Scraping the HTML output of a web application to see if your actions produced the right results is messy. It's also the most accurate way I know of to verify that your application behaves correctly from a user-initiated request to the server to a user-visible response.
I've used modules like Test::WWW::Mechanize
and Test::WWW::Mechanize::Catalyst
with a fair degree of satisfaction. I appreciate how they simplify the business
of setting up a local server, making requests, filling out forms, and following
links. I'm less satisfied with the methods content_contains()
and
,content_like()
for testing the presence substrings within the
HTML output. When the tests pass, these methods work pretty well. When the
tests fail, debugging is often tedious. I find myself writing code like:
sub test_index
{
my $ua = get_ua();
$ua->get( '/stocks' );
exit diag $ua->content unless
$ua->content_contains( 'Become a Great Investor',
'/stocks should redirect to main page');
}
... and then removing those statements before I check in the passing code. That's tedious.
Besides improving the diagnostic messages, I'd like to check my substrings against only a subset of the produced HTML. There's no reason I need to worry about the navigation of the site (which is always the same and tested elsewhere) or the chrome of the particular page (also repeated).
I could cut off the UI layer and test that the values passed into the templates are appropriate, but that couples the tests to the templates and means I have to test the templates on their own anyhow. That's a mess.
I could instrument the application to render only a fragment of the whole template when given a special parameter, but that's extra code in the application I have to maintain and test.
What I'd rather do is give the test method some sort of selector (XPath, CSS) to grab a single HTML element out of the DOM and run the comparison against the contents of that element and its children.
You can accomplish this in multiple ways. I wanted to try out the use of this approach, so I hacked up a little test. This is not clean. You should probably not do this unless you want to maintain your own code.
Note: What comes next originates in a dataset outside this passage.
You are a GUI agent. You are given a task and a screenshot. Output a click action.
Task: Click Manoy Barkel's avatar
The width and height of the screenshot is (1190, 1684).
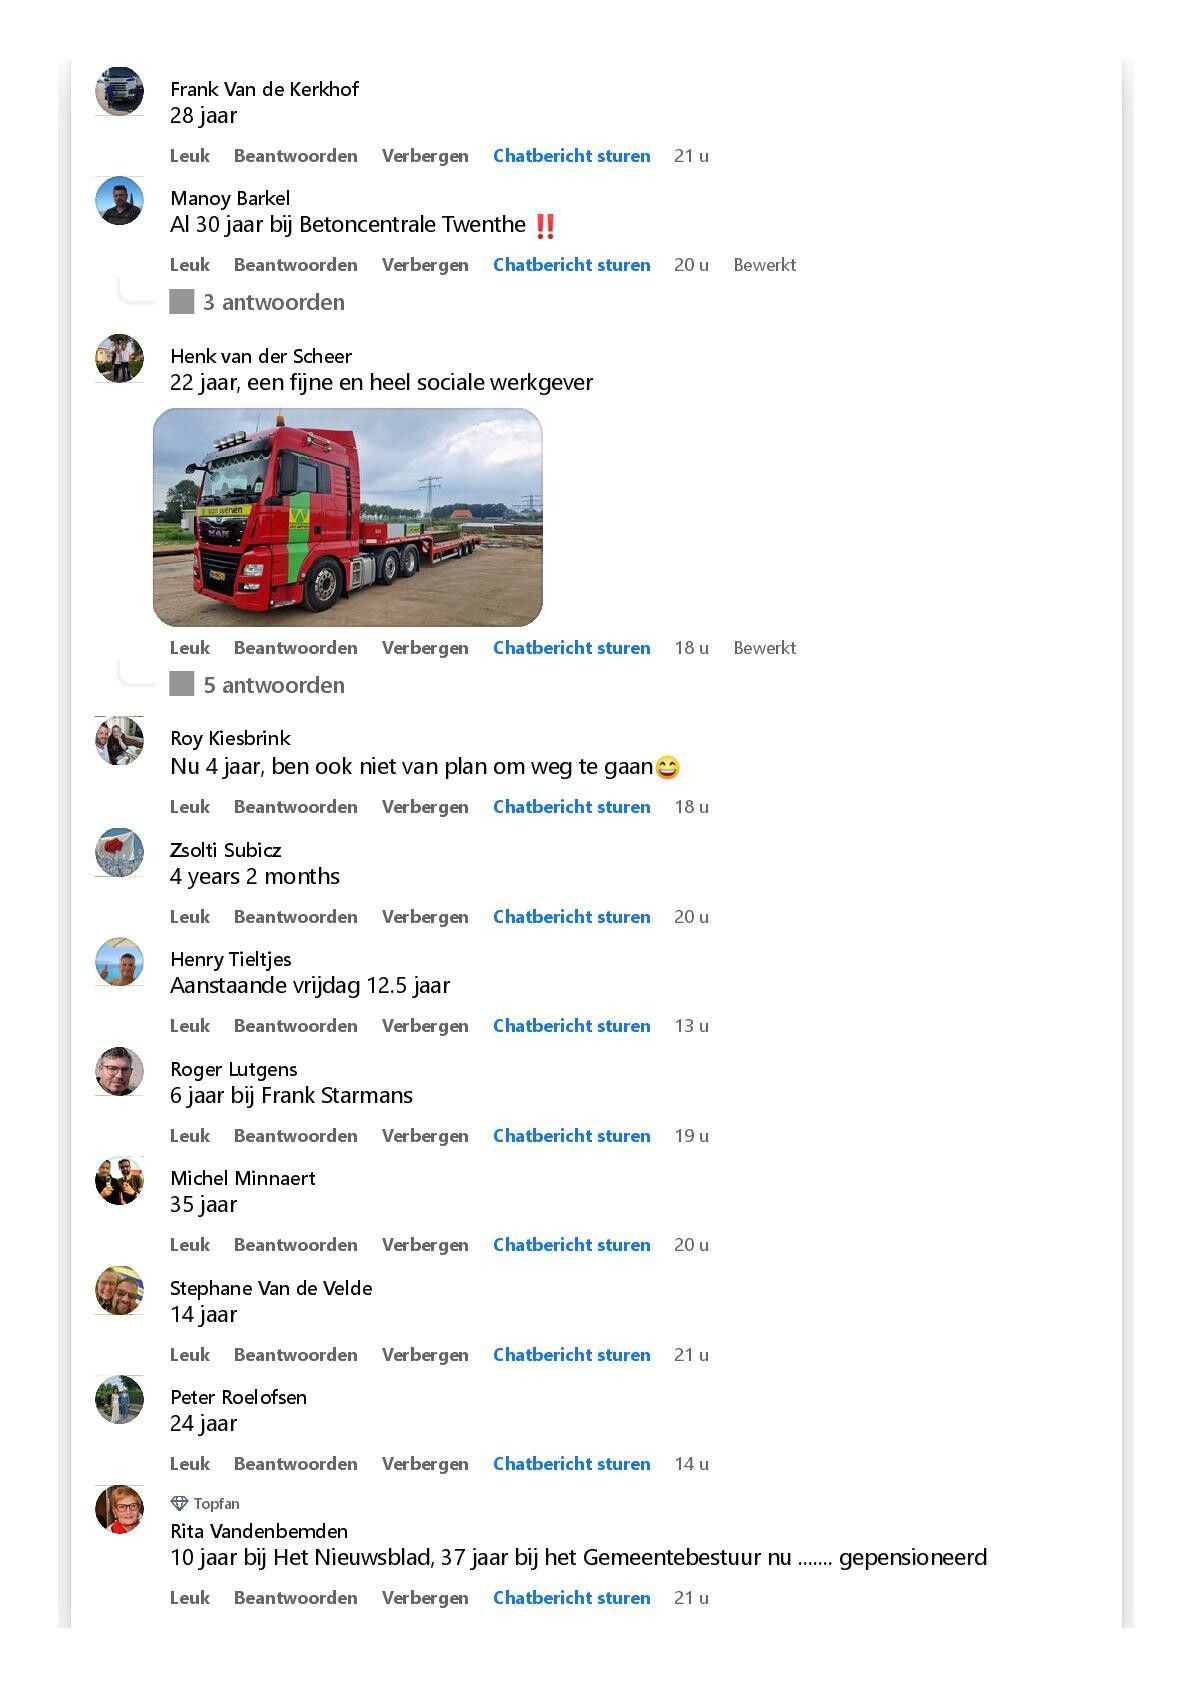pos(119,201)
I might change this API. With that said, I like the results.
I have a small test library which handles the busy work of setting up a
SQLite database in memory with DBICx::TestDatabase.
It also loads Test::WWW::Mechanize::Catalyst
and swaps its schema
for the test schema. (I could do this from a separate initialization
file, but I haven't done that yet.)
This test library now monkeypatches
Test::WWW::Mechanize::Catalyst
:
package Test::WWW::Mechanize::Catalyst;
sub dom_id_contains
{
my ($self, $id, $string, $desc) = @_;
my $dom = Mojo::DOM->new( $self->content );
my $text = $dom->at( $id )->content_xml;
local $Test::Builder::Level = $Test::Builder::Level + 1;
my $status = Test::WWW::Mechanize::contains_string( $text, $string, $desc );
::diag $text unless $status;
return $status;
}
It's a little messy, but it works. (In particular, I dislike the
::diag()
call, but it's fine for a proof of concept.)
This code takes the current context of the most recent request, creates a Mojo::DOM object, then uses the provided identifier as a CSS selector to find a node within the resulting DOM. It stringifies that node and its contents, then matches the provided substring against that stringified content.
The rest of the code makes this test method conform to the expected interface of other test methods.
Using this code has simplified both my testing and my debugging:
$stock->update({ fcf_average => 0.20 });
$ua->get( '/stocks/AA/view' );
$ua->dom_id_contains( '#textual_pros', 'making money at a great rate',
'... good results should be in the pros column' );
$stock->update({ fcf_average => -0.02 });
$ua->get( '/stocks/AA/view' );
$ua->dom_id_contains( '#textual_cons', 'not making money',
'... poor results should be in the cons column' );
The 15 minutes I spent coding this (I first tried XPath, but CSS selectors are so much nicer) were worth it to prove the merit of this idea. What's left is implementation.
This code would be even easier if the contains_string()
method
provided diagnostics, but I can understand why it doesn't.
Ideally this could be a role on Test::WWW::Mechanize::Catalyst
which maintains its own Mojo::DOM
DOM and clears that whenever a
request occurs. It should also be more aware of Test::Builder to manage
diagnostics in a cleaner way.
The biggest drawback of course is monkeypatching. The inheritance relationship which eventually lets Mech and Mech::Catalyst work is incompatible with things like Mech::PSGI. Monkeypatching one of these modules doesn't necessarily work for monkeypatching another.
This is a problem of object orientation and components that needs much more thought to solve well, but for now my tests are simpler and easier to maintain, and I'm comfortable enough with this little bit of mess until I find a better way to clean it up.